Adolescent and Young Adult Hip Dysplasia

David D. Spence, Derek M. Kelly, Marc J. Mihalko and James L. Guyton


Curr Orthop Pract. 2013;24(6):567-575. 

In This Article


Conservative Treatment

In adolescents or young adults with mild hip dysplasia or in those in whom hip dysplasia has already caused so much damage that the only option would be a total hip arthroplasty, a trial of conservative treatment may be worthwhile. Ziegler et al.[24] in a metaanalysis found insufficient evidence in the literature (1975–2007) that mild or moderate developmental dysplasia of the hip at skeletal maturity is associated with the onset of osteoarthritis.
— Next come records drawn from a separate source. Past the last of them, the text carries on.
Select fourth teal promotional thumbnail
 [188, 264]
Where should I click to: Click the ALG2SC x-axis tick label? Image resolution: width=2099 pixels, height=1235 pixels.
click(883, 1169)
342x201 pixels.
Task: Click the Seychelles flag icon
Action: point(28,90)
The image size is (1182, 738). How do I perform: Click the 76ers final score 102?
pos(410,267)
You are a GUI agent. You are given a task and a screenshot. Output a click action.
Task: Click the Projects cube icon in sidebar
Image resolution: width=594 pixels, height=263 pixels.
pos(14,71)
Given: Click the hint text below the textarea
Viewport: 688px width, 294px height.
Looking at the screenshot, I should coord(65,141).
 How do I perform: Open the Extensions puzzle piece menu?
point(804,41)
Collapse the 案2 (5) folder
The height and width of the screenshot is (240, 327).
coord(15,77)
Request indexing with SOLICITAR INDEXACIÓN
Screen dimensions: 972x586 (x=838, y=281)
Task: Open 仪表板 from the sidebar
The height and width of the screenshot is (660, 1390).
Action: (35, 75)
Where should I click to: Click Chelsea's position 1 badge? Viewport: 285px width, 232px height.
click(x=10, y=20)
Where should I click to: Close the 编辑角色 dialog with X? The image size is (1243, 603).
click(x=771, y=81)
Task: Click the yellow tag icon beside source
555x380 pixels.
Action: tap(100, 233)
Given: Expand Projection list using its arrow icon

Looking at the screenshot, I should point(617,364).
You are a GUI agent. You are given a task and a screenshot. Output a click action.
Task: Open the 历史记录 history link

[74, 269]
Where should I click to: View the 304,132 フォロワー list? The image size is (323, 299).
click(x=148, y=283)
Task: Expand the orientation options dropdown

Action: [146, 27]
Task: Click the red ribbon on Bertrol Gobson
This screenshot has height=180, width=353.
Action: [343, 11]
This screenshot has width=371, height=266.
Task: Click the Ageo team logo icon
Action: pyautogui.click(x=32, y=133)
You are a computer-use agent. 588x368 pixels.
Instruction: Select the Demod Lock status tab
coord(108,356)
However, hips with mild disease must be closely monitored for progression because early correction of malformation may delay or may even prevent the onset of osteoarthritis.[3,6,7,19] If conservative treatment is feasible, nonsteroidal antiinflammatory medication, activity modification, and physical therapy to include stretching and abductor strengthening are prescribed. Injection of corticosteroids also may help to alleviate pain by reducing inflammation; however, repeated use can weaken tendons and cartilage. Injection of the hip with lidocaine is a useful tool in assessing whether or not the etiology of a patient's pain is intraarticular. This is not a realiable diagnostic aide, however, in determining whether or not surgery is necessary.[25]

Surgical Treatment

Surgery usually is necessary in moderate to severe adult or adolescent hip dysplasia to restore proper hip biomechanics and stability and delay the onset of osteoarthritis. Joint preserving techniques and soft-tissue procedures accomplish these goals to varying degrees, and the type and success of treatment depend on the severity, hip joint morphology, degree of soft-tissue involvement, and whether or not osteoarthritis is already present.[26] Reducing stress on the acetabular rim and restoring joint stability without causing impingement or further joint incongruity are the aims of bony procedures. It has been demonstrated that labral tears can be caused by structural hip abnormalities, including those that are very mild, and are often precursors of osteoarthritis.[14] Repair of labral tears, if present, can be done open or arthroscopically, but any underlying structural abnormality should be treated at the time of surgery to lower the risk of recurrence. Hip arthroscopy is an important adjunct in treatment of intraarticular pathology and is safe to use in this population with a low complication rate;[27] however, hip arthroscopy should not be performed alone in moderate to severe hip dysplasia because it can further destabilize the joint and lead to rapid progression of joint degeneration.[28]

Periacetabular Osteotomy (Bernese Technique)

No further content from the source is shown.